Saved entries:

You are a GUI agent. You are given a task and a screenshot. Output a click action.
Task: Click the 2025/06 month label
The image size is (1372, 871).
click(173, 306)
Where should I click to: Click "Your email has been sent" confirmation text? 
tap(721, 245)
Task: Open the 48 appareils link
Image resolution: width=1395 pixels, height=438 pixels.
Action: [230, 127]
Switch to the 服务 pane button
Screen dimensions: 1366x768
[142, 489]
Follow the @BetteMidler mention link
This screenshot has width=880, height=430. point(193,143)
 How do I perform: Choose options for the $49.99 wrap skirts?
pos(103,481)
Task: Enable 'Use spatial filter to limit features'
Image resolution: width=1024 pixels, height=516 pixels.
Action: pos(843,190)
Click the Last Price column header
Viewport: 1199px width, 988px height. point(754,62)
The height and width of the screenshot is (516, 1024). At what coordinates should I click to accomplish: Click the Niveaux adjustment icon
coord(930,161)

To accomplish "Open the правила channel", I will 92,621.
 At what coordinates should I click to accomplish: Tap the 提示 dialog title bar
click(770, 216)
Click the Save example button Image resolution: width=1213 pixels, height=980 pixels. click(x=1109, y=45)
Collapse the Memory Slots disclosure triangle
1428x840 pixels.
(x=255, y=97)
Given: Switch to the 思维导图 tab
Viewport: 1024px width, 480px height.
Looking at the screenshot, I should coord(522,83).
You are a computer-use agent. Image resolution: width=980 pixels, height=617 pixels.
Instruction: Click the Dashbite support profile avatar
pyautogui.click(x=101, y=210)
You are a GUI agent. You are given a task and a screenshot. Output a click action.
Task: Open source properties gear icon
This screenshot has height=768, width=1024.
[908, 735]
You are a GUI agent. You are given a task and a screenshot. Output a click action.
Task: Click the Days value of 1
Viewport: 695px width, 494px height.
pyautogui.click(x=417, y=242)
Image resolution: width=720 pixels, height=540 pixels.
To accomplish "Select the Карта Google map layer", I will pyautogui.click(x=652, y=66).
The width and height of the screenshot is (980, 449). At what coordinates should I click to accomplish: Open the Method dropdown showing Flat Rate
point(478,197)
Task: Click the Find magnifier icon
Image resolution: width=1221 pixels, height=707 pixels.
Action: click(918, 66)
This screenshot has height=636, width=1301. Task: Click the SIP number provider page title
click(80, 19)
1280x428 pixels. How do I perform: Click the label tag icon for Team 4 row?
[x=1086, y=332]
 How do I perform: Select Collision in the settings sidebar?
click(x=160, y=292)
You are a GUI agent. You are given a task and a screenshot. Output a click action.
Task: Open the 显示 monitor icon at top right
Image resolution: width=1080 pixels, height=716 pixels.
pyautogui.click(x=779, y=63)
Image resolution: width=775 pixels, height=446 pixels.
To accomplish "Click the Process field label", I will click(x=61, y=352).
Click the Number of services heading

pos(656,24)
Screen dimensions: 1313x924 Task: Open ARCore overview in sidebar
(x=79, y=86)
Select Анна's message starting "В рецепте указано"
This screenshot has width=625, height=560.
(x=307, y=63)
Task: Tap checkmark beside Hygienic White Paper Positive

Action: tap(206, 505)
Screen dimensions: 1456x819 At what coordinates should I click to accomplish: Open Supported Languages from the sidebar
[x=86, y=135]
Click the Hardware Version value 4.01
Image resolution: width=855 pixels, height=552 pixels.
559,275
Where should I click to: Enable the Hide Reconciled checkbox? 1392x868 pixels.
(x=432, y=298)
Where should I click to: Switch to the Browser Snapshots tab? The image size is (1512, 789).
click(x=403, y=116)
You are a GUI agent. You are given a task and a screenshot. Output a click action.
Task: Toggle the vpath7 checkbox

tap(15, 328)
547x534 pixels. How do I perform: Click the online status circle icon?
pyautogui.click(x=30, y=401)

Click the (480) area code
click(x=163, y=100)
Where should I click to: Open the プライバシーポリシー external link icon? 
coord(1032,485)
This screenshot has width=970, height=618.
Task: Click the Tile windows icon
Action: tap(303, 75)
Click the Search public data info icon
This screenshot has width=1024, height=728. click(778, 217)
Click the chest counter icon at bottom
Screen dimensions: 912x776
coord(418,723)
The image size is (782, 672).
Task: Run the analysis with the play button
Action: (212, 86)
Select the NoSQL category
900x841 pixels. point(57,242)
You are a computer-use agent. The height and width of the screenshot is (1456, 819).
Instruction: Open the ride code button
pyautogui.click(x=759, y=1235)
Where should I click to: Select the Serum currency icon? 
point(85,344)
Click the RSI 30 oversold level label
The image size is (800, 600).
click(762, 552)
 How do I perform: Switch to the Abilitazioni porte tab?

§ DIRECTIONS FOR THIS TASK
Within the entries, find all lines that contain "will" and copy each one.

§ SOLUTION TO THE EXERCISE
To accomplish "Open the правила channel", I will 92,621.
To accomplish "Select the Карта Google map layer", I will pyautogui.click(x=652, y=66).
To accomplish "Click the Process field label", I will click(x=61, y=352).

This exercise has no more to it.